Dangerous Lead Levels Found in Some Garden Hoses

Tests of 10 garden hoses find five with lead levels over EPA standards.

ByABC News via logo
July 12, 2007, 9:37 AM

July 12, 2007 — -- It's about as uncomplicated as it gets rip off the package, screw the fitting onto a spigot and your new garden hose is good to go.

At least that's what Louise Broyles thought.

"There was no reason to think it wouldn't be safe," Broyles said. "It's a garden hose so why wouldn't it be safe?"

But on the packaging of the garden hose was a tiny warning that said, "Do not drink out of this product," and, "This product contains chemicals known to the state of California to cause cancer, birth defects and/or reproductive harm."

It turns out some garden hoses may contain dangerous levels of lead.

In a test, reporters from ABC's Phoenix affiliate KNXV-TV bought 10 garden hoses randomly at places like Home Depot, Wal-Mart, Target and Ace Hardware.

They filled sections of the hoses with clean water, sealed the ends and put them outside for about a day. Then they delivered that water to a lab.

Five of the 10 hoses came back with levels of lead higher than what the Environmental Protection Agency allows for drinking water: 15 parts per billion. Four of those came back with extremely high lead levels.

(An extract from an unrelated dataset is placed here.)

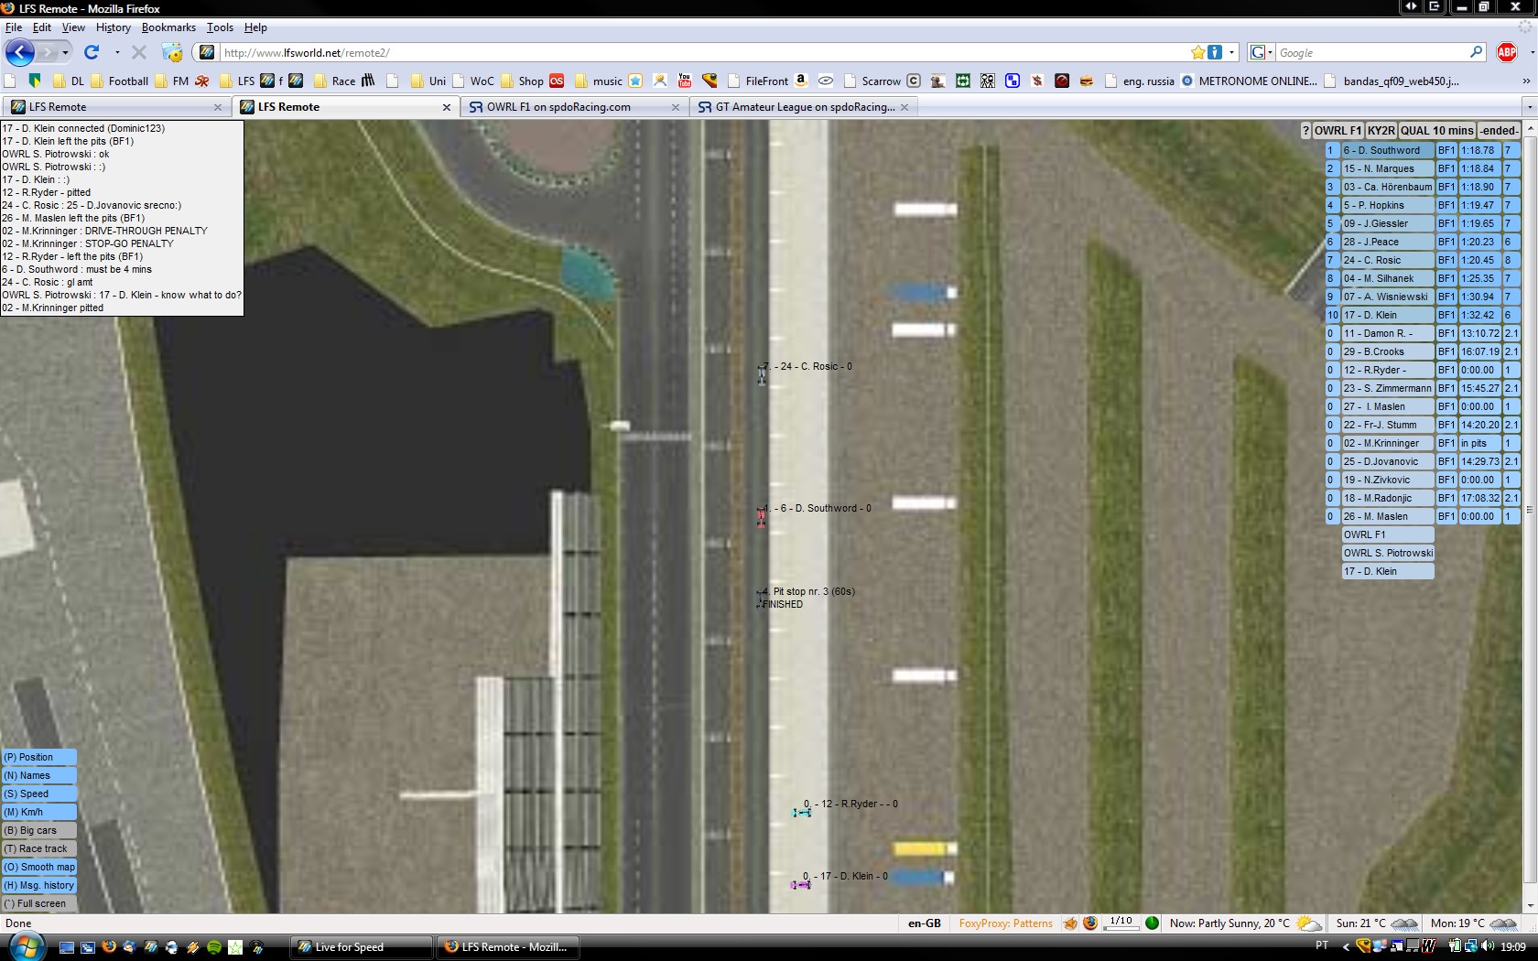Open the Last.fm bookmark icon
The height and width of the screenshot is (961, 1538).
click(557, 81)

"Hoses tend to be made of PVC, which is a dirty plastic, and lead is used as a stabilizer in that plastic," said Charlie Pizarro, associate director at the Center for Environmental Health.

In 2004, the CEH sued three of the country's leading hose makers for having high levels of lead in their products.

"Lead is a potent neurotoxin. There is no amount of lead that's safe for a child," Pizarro said. "They create a public health risk to children. They put children at risk for brain damage, developmental disabilities and a host of other very serious problems."

The CEH won a settlement, and the manufacturers agreed to reformulate and significantly reduce lead levels by July 31 of this year.

Pizarro said that agreement was important because warning labels weren't enough.

"There's a need for a strong national standard on lead in all products, but particularly products that are going to be used by small children," he said.